Top of AVAILABLE RECORDS
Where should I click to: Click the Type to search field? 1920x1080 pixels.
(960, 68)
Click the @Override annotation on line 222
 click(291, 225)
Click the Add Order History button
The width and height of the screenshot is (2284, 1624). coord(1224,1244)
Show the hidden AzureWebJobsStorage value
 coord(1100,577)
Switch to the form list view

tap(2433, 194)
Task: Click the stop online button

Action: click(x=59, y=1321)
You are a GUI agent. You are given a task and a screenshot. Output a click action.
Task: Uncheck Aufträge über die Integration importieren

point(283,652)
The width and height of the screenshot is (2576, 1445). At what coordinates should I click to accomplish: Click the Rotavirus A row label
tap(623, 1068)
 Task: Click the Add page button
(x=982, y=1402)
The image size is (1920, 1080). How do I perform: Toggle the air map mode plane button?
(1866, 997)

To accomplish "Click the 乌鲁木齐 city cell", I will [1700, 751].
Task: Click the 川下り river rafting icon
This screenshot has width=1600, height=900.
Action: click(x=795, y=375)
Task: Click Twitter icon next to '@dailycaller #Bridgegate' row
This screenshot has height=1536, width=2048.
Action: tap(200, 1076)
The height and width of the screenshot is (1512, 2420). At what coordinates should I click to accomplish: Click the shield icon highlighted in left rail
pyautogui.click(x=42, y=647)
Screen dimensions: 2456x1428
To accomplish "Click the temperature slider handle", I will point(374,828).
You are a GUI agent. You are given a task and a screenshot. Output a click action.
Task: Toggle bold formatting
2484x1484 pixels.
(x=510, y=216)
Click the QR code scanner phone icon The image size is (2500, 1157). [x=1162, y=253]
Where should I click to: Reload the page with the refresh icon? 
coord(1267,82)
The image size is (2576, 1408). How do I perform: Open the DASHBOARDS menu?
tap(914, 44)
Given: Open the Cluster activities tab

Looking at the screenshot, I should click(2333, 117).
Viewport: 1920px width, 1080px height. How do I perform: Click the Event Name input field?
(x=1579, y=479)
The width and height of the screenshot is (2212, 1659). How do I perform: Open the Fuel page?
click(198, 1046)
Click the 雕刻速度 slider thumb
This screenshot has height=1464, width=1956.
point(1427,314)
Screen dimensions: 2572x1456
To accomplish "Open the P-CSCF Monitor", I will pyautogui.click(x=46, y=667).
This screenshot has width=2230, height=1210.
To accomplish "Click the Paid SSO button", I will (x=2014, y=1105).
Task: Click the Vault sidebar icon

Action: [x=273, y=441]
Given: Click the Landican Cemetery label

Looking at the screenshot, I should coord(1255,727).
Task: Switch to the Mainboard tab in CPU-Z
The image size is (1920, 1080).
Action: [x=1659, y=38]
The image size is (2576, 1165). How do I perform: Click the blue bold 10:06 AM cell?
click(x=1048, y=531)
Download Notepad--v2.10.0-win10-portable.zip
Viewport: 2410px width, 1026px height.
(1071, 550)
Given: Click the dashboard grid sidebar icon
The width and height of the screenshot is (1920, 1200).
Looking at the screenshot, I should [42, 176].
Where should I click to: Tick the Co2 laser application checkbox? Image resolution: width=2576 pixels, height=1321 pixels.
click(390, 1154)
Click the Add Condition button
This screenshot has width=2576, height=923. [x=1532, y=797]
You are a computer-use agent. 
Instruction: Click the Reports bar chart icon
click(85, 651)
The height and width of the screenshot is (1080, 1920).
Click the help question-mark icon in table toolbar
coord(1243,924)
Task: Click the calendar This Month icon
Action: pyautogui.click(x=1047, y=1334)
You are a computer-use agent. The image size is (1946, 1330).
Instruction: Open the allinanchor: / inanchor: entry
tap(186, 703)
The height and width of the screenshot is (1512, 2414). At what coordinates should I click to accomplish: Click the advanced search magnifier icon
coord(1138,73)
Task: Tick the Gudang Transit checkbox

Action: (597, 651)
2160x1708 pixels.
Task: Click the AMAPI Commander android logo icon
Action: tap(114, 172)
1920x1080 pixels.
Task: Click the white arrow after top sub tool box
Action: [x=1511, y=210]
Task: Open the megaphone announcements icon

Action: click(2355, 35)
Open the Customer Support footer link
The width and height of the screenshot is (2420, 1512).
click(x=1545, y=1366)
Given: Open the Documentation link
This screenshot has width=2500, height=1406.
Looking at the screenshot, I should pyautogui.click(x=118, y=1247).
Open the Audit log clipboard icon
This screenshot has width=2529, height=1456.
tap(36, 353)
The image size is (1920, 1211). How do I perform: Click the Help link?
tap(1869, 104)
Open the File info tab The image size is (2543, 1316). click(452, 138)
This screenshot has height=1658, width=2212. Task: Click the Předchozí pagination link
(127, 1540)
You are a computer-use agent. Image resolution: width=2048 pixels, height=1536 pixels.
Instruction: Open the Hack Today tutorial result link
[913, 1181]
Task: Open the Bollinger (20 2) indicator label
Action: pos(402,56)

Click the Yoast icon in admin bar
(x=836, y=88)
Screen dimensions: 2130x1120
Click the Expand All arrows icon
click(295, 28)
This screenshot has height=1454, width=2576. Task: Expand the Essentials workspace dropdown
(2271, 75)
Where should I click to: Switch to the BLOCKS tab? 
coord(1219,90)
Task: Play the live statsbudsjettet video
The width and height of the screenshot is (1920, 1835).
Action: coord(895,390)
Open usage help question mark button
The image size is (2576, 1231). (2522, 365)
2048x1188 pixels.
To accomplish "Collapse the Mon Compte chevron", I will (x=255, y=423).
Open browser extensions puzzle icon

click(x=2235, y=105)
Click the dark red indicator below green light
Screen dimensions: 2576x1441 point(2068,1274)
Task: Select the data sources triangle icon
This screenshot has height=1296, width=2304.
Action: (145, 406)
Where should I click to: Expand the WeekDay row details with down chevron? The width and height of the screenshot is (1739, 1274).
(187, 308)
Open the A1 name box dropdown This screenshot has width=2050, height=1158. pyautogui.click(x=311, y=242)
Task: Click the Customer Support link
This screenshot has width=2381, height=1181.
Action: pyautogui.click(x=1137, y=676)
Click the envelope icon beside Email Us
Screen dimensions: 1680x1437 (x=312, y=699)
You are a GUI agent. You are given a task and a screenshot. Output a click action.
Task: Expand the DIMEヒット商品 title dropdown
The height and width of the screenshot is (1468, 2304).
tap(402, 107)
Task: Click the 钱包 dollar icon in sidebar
Bottom of AVAILABLE RECORDS
Print the line with "Click the dark" and every line after it in the entries above, exactly as written. Leave out all other lines.

• _COMPLETED TASK_:
Click the dark red indicator below green light
Screen dimensions: 2576x1441 point(2068,1274)
Task: Select the data sources triangle icon
This screenshot has height=1296, width=2304.
Action: (145, 406)
Where should I click to: Expand the WeekDay row details with down chevron? The width and height of the screenshot is (1739, 1274).
(187, 308)
Open the A1 name box dropdown This screenshot has width=2050, height=1158. pyautogui.click(x=311, y=242)
Task: Click the Customer Support link
This screenshot has width=2381, height=1181.
Action: pyautogui.click(x=1137, y=676)
Click the envelope icon beside Email Us
Screen dimensions: 1680x1437 (x=312, y=699)
You are a GUI agent. You are given a task and a screenshot. Output a click action.
Task: Expand the DIMEヒット商品 title dropdown
The height and width of the screenshot is (1468, 2304).
tap(402, 107)
Task: Click the 钱包 dollar icon in sidebar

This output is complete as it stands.